Wie berechne ich die durchschnittliche Time to fill?

Addieren Sie die Time to fill für jede im Zeitraum besetzte Stelle und teilen Sie das Ergebnis durch die Anzahl der Stellen. Workable empfiehlt, permanent offene Stellen von diesem Durchschnitt auszuschließen.

Was ist eine gute Time to fill?

Workable zitiert einen Durchschnitt von 42 Tagen von der Society for Human Resource Management. Es wird jedoch auch gewarnt, dass andere Unternehmen die Kennzahl möglicherweise nicht auf dieselbe Weise berechnen wie Sie.

Welche Phasen sollte ein Recruiting-Funnel-Bericht enthalten?

Alle Phasen, die Ihr Prozess tatsächlich durchläuft, in der richtigen Reihenfolge, mit den jeweiligen Zählungen und der Konversion zwischen den einzelnen Schritten. Konsistenz über verschiedene Zeiträume hinweg ist wichtiger als das genaue Kopieren einer Vorlage.

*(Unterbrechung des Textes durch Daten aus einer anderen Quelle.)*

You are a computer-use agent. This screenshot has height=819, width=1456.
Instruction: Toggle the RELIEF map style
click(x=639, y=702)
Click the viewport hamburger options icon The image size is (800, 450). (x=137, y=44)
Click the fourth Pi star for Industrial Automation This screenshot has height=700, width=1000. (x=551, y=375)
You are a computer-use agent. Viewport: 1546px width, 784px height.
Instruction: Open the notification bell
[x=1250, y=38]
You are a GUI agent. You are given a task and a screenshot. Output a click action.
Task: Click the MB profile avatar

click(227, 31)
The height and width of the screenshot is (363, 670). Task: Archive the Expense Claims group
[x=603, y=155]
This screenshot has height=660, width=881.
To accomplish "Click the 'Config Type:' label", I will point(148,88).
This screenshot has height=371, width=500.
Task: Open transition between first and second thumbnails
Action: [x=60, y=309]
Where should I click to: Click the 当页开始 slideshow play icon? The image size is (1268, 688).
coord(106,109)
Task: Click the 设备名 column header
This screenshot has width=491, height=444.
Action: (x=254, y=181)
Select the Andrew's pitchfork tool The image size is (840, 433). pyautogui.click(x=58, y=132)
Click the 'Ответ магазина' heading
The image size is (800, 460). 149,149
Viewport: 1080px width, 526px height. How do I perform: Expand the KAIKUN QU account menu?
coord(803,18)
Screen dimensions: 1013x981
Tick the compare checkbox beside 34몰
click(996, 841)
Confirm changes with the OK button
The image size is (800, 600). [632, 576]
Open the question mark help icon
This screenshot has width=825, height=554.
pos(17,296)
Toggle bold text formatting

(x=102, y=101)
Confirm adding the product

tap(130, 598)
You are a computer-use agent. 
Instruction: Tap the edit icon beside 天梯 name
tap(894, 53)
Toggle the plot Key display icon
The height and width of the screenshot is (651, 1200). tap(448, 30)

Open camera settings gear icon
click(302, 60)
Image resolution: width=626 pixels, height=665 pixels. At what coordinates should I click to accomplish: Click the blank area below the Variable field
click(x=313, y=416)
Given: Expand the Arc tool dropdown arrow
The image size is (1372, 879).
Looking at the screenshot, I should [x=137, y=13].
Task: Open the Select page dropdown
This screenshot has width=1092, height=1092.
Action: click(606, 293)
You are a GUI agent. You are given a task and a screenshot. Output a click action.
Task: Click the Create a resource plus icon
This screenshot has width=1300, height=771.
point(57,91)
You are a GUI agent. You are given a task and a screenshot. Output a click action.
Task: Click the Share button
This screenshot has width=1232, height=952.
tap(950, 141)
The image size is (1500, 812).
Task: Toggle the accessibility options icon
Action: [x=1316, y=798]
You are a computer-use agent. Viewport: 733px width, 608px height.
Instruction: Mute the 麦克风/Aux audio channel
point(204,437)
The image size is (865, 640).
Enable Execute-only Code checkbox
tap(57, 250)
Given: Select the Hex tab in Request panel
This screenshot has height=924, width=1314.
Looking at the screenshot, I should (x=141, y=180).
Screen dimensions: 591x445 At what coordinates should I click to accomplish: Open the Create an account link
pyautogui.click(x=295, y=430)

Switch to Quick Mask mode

Kann mein Bewerber-Tracking-System diesen Bericht erstellen?

In der Regel kann es Phasen-Zählungen, Yield Ratios und die Time to fill ausweisen. Workable weist darauf hin, dass es die durchschnittlichen Cost per hire nicht berechnen kann, da hierfür Finanzdaten erforderlich sind.